Durch die Aufhebung der diesen Aussprachen zugrunde liegenden Feststellungen werden die Feststellungen zum Tatgeschehen (Diebstahl eines PKW’s und versuchter Diebstahl durch Einbruch) nicht berührt; denn sie gehören auch zum Schuldspruch.

Im Falle II 1 der Urteilsgründe liegen die Rückfallvoraussetzungen sowohl nach §§ 244, 245 StGB aF als auch nach § 17 StGB nF vor. Die für diesen Fall verhängte, auf „Gefängnis“ lautende Einzelstrafe wird auf „Freiheitsstrafe“ umgestellt (Art. 86 des 1. StrRG).
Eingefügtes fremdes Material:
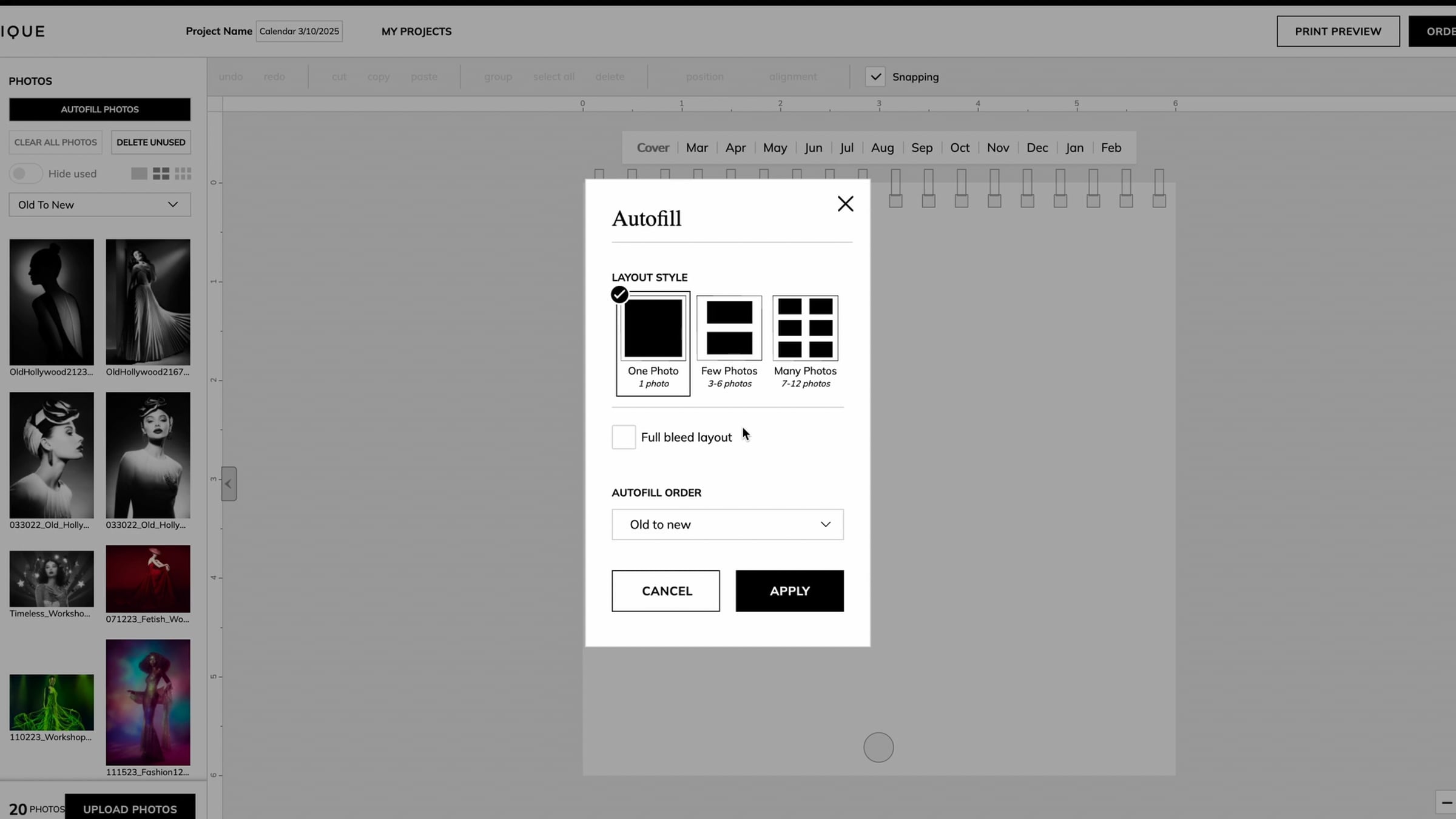Viewport: 1456px width, 819px height.
Task: Select the One Photo layout icon
Action: (x=653, y=328)

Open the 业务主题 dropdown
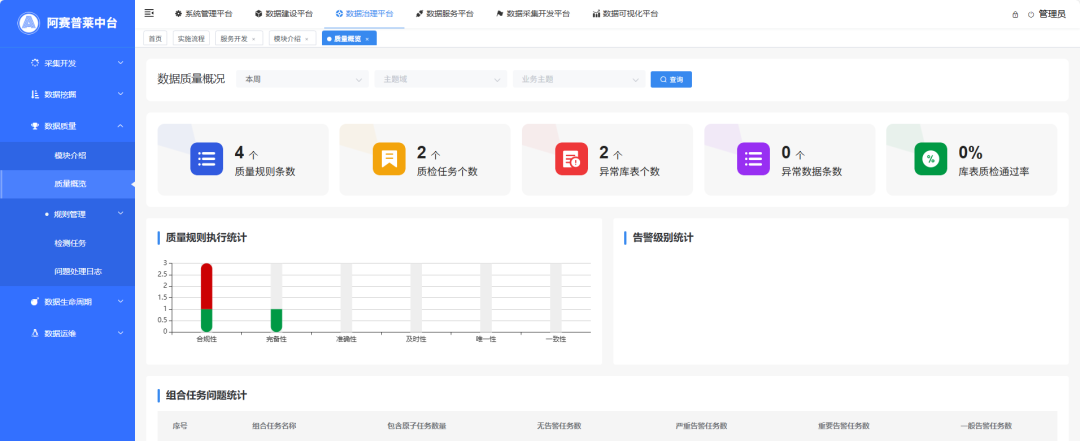pyautogui.click(x=577, y=79)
II. Gegen den Angeklagten █████████████ hat das Landgericht wegen „fortgesetzten gemeinschaftlichen schweren Diebstahls im Rückfall und wegen fortgesetzten versuchten gemeinschaftlichen schweren Diebstahls im Rückfall“ auf eine Gesamtgefängnisstrafe von einem Jahr und neun Monaten erkannt.

Mit seiner Revision rügt er Verletzung des prozessualen und sachlichen Rechts.

Die Verfahrensbeschwerde ist unzulässig; denn der Angeklagte hat sie nicht mit Tatsachen belegt.

Seine Sachrüge greift teilweise durch. Aus den gleichen Gründen wie beim Angeklagten █████████████████ sind auch hier der Schuldspruch zu berichtigen, der Strafausspruch zum Teil aufzuheben und die Einzelstrafe im Fall II 1, bei dem die Rückfallvoraussetzungen auch nach neuem Recht vorliegen, umzustellen.

III. Den Angeklagten ███████ hat die Strafkammer wegen „fortgesetzten versuchten gemeinschaftlichen schweren Diebstahls im Rückfall in Tateinheit mit Fahren ohne Fahrerlaubnis“ zu einer Gefängnisstrafe von einem Jahr und drei Monaten verurteilt.

Mit seiner Revision macht er Verletzung des materiellen Rechts geltend. Sein Rechtsmittel hat ebenfalls teilweise Erfolg.

Aus den vorstehend unter I. dargelegten Gründen ist er, soweit es sich um die Diebstahlsakte handelt, des „Diebstahls“ im Fall II 2 der Urteilsgründe schuldig. Da er lediglich an diesem Fall beteiligt war, ist der Strafausspruch gegen ihn in vollem Umfang aufzuheben.